Dataset content →

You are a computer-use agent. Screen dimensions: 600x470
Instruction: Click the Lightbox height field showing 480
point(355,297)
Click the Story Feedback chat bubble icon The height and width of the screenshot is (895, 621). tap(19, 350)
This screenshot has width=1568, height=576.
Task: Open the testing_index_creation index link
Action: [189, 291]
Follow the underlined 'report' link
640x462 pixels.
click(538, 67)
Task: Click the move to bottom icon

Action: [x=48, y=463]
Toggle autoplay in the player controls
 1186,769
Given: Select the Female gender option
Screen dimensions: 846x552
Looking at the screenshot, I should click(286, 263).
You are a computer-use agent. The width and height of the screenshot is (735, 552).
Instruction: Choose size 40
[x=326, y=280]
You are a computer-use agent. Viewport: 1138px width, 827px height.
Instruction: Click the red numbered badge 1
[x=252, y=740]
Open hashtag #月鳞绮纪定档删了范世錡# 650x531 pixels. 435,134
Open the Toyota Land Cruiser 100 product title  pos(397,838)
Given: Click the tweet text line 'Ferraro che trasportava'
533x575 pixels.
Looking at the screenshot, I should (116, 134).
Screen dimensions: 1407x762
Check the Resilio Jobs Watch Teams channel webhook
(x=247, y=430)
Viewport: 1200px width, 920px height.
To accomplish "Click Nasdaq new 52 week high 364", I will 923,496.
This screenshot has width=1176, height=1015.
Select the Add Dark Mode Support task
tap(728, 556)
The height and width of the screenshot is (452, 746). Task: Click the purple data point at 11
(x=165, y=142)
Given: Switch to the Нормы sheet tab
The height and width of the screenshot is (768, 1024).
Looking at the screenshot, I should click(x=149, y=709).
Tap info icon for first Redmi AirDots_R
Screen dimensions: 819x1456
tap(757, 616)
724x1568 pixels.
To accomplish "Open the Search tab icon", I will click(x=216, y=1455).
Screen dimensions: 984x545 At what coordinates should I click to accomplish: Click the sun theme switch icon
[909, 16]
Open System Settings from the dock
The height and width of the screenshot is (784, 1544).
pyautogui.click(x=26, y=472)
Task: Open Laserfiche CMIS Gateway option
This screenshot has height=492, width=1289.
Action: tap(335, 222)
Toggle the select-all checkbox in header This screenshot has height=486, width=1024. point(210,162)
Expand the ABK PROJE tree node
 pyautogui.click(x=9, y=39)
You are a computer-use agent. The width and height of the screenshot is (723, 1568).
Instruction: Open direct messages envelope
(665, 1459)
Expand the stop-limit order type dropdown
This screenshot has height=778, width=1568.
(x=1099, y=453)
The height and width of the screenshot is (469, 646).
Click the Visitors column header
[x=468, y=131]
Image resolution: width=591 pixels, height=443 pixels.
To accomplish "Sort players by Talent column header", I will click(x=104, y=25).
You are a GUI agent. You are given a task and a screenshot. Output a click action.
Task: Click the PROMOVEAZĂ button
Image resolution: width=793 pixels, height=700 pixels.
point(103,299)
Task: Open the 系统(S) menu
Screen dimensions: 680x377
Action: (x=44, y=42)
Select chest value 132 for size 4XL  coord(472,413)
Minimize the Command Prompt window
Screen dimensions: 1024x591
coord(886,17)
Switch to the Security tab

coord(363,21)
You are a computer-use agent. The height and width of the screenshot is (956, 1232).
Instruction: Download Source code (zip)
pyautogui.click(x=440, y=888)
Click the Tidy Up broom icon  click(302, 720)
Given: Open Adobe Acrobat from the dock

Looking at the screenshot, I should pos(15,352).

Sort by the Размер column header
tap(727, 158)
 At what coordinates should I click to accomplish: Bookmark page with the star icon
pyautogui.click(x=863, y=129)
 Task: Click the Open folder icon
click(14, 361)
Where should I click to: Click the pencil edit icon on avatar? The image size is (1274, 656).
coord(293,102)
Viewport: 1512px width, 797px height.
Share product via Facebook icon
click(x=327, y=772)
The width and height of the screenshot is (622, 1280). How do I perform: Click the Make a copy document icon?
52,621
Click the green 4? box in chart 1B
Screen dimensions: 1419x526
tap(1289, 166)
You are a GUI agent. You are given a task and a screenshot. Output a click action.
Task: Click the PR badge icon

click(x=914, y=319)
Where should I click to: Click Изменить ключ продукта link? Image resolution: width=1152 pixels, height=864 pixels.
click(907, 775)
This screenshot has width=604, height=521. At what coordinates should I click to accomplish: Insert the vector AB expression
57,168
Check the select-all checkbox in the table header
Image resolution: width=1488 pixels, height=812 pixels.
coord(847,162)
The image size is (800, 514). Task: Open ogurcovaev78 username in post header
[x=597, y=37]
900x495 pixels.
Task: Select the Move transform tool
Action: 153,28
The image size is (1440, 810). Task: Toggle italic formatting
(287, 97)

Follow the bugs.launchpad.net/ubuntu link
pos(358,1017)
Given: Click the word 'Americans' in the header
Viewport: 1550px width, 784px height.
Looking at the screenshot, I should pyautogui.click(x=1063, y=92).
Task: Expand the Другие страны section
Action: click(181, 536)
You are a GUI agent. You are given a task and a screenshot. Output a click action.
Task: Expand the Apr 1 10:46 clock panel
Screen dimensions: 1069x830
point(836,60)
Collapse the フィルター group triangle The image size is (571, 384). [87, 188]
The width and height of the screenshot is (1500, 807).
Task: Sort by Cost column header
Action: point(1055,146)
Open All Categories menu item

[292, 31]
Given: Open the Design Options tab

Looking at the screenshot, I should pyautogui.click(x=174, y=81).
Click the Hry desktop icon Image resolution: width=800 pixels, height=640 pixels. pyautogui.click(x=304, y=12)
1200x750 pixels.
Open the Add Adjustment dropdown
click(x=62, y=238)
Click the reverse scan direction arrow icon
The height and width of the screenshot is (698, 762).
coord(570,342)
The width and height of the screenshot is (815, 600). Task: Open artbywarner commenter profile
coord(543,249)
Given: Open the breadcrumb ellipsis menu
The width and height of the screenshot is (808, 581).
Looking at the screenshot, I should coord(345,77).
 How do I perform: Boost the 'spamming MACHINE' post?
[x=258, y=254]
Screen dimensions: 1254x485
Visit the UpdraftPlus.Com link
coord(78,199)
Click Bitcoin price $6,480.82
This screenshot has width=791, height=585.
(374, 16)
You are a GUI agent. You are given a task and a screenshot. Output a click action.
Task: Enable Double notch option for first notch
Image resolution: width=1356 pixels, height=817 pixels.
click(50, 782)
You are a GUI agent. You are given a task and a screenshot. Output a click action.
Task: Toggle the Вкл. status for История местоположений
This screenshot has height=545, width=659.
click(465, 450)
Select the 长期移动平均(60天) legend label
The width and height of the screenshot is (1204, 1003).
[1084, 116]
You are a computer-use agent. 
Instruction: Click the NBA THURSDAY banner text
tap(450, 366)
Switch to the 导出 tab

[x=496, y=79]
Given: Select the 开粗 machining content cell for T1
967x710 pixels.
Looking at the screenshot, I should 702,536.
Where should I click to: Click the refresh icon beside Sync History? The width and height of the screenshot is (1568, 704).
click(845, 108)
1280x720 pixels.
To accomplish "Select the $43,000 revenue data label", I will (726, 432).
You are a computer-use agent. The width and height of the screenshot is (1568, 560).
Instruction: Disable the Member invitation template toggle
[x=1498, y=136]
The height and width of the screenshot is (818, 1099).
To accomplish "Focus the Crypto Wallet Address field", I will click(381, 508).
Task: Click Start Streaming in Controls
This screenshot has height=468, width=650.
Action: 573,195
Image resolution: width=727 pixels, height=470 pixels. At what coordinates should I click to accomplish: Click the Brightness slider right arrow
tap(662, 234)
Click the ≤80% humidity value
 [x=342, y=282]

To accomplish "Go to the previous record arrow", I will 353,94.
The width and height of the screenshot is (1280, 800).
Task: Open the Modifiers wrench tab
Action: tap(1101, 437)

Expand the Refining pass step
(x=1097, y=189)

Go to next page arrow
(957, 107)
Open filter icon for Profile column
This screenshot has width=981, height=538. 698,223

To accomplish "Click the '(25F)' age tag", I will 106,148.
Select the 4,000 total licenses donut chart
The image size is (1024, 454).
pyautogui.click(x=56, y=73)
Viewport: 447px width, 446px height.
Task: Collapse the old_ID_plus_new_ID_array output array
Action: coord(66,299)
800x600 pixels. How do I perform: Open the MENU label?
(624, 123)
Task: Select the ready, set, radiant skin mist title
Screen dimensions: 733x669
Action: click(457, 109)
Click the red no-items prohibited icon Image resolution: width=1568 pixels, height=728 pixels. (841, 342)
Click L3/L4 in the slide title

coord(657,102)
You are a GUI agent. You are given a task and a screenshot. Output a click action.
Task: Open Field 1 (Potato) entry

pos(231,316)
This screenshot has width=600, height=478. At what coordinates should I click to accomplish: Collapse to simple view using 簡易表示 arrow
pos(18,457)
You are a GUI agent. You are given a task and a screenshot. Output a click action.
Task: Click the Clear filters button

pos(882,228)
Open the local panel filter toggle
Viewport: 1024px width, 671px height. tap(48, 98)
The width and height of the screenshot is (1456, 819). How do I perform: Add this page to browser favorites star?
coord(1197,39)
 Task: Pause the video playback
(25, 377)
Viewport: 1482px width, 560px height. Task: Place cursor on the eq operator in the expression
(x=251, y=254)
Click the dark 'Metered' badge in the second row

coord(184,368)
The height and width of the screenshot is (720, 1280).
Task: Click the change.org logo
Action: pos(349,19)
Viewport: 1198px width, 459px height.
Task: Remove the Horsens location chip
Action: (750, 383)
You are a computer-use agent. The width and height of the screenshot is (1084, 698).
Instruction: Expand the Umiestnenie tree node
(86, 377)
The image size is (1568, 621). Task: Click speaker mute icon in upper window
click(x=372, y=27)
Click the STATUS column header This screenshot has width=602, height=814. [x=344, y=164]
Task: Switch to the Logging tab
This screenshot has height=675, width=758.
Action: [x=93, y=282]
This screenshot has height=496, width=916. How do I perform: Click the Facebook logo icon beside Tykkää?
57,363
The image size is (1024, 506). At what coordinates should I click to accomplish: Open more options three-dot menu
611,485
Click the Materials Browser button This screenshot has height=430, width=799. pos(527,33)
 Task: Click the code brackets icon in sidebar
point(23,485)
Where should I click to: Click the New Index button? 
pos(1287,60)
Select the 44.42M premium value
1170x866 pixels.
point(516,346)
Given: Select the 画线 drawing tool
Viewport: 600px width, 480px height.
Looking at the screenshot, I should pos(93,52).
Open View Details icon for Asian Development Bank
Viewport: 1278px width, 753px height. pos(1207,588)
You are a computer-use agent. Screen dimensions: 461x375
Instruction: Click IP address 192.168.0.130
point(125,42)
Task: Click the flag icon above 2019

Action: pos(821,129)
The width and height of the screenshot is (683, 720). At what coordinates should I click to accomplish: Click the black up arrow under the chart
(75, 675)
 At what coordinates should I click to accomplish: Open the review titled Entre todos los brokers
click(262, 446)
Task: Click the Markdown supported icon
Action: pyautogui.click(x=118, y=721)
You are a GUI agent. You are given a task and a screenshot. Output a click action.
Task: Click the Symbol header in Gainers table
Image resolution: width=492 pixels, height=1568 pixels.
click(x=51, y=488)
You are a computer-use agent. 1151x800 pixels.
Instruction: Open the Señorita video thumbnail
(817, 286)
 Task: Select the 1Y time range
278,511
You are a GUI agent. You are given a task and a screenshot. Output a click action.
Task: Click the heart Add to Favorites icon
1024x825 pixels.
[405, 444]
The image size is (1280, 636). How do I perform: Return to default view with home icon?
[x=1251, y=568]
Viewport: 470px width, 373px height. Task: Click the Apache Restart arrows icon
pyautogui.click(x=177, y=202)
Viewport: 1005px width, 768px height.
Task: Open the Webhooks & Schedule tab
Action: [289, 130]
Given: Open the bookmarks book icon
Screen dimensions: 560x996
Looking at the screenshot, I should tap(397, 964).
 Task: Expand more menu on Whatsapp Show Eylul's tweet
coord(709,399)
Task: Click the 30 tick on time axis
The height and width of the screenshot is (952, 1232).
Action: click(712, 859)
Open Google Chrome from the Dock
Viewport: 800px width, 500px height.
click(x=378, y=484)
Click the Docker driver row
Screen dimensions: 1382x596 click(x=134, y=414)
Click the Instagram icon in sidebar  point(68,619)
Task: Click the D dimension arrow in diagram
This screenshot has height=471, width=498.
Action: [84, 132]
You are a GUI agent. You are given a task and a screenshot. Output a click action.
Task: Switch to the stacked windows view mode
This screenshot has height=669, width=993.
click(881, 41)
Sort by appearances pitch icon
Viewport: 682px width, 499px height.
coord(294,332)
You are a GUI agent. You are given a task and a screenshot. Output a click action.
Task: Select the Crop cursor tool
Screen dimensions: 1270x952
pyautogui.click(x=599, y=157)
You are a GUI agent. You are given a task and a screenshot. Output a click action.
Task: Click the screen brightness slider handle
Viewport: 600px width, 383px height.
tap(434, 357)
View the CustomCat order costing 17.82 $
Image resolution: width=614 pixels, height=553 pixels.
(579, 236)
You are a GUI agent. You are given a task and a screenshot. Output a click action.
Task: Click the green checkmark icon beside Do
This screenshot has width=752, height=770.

Task description →
Set down, from the entries above, exactly the lines from the one with "Screen dimensions: 1254x485" up to and including the one with "is (1568, 560).", and no other lines.

Response to this task →
Screen dimensions: 1254x485
Visit the UpdraftPlus.Com link
coord(78,199)
Click Bitcoin price $6,480.82
This screenshot has width=791, height=585.
(374, 16)
You are a GUI agent. You are given a task and a screenshot. Output a click action.
Task: Enable Double notch option for first notch
Image resolution: width=1356 pixels, height=817 pixels.
click(50, 782)
You are a GUI agent. You are given a task and a screenshot. Output a click action.
Task: Toggle the Вкл. status for История местоположений
This screenshot has height=545, width=659.
click(465, 450)
Select the 长期移动平均(60天) legend label
The width and height of the screenshot is (1204, 1003).
[1084, 116]
You are a computer-use agent. 
Instruction: Click the NBA THURSDAY banner text
tap(450, 366)
Switch to the 导出 tab

[x=496, y=79]
Given: Select the 开粗 machining content cell for T1
967x710 pixels.
Looking at the screenshot, I should 702,536.
Where should I click to: Click the refresh icon beside Sync History? The width and height of the screenshot is (1568, 704).
click(845, 108)
1280x720 pixels.
To accomplish "Select the $43,000 revenue data label", I will (726, 432).
You are a computer-use agent. The width and height of the screenshot is (1568, 560).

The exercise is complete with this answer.